### ASSIGNMENT
Starting at the top of the entries below, set down every line exactly, please, until you reach the line with "Click the Motherboard", which is included too.

### EXERCISE DATA
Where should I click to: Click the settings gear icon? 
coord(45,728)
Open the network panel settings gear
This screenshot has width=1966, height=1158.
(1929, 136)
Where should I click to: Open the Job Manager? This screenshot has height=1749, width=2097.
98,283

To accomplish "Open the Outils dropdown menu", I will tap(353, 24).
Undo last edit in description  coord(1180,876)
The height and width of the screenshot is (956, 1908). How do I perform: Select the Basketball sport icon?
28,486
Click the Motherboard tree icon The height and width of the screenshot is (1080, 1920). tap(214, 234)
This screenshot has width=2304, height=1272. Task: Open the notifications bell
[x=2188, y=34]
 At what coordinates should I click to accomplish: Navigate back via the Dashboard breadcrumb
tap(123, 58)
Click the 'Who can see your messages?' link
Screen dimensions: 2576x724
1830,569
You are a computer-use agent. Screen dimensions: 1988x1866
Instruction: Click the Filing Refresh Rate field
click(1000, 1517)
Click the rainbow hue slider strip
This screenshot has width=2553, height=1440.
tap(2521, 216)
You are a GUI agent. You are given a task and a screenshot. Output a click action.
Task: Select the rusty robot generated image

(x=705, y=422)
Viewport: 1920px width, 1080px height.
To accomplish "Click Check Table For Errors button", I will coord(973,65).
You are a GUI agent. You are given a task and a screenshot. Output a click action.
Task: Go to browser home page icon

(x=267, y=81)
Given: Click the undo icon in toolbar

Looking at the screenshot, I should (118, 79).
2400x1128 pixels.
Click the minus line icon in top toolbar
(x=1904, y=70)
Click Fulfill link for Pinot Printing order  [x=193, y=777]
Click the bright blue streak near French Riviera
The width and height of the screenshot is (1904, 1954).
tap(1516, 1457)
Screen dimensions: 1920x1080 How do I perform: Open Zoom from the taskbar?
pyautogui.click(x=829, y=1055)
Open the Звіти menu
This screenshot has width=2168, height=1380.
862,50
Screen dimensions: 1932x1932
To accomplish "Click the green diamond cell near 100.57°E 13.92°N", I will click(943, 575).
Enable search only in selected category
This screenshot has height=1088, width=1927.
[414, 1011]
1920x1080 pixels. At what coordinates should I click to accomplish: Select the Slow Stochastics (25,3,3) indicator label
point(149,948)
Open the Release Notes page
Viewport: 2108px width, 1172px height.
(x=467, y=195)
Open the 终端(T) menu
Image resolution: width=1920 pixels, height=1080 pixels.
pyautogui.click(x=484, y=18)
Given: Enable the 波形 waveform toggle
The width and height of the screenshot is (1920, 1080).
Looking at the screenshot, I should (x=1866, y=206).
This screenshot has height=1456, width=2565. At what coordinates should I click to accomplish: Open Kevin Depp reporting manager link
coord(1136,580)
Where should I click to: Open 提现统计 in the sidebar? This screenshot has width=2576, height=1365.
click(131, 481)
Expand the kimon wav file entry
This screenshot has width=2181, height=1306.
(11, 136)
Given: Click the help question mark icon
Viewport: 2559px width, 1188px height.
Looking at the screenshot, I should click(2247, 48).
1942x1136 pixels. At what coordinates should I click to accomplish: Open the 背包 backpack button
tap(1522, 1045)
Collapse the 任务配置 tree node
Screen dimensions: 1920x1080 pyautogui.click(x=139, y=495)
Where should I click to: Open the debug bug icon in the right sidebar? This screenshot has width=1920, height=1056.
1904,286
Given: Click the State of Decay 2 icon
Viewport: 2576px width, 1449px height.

### WRITTEN SOLUTION
Where should I click to: Click the settings gear icon? 
coord(45,728)
Open the network panel settings gear
This screenshot has width=1966, height=1158.
(1929, 136)
Where should I click to: Open the Job Manager? This screenshot has height=1749, width=2097.
98,283

To accomplish "Open the Outils dropdown menu", I will tap(353, 24).
Undo last edit in description  coord(1180,876)
The height and width of the screenshot is (956, 1908). How do I perform: Select the Basketball sport icon?
28,486
Click the Motherboard tree icon The height and width of the screenshot is (1080, 1920). tap(214, 234)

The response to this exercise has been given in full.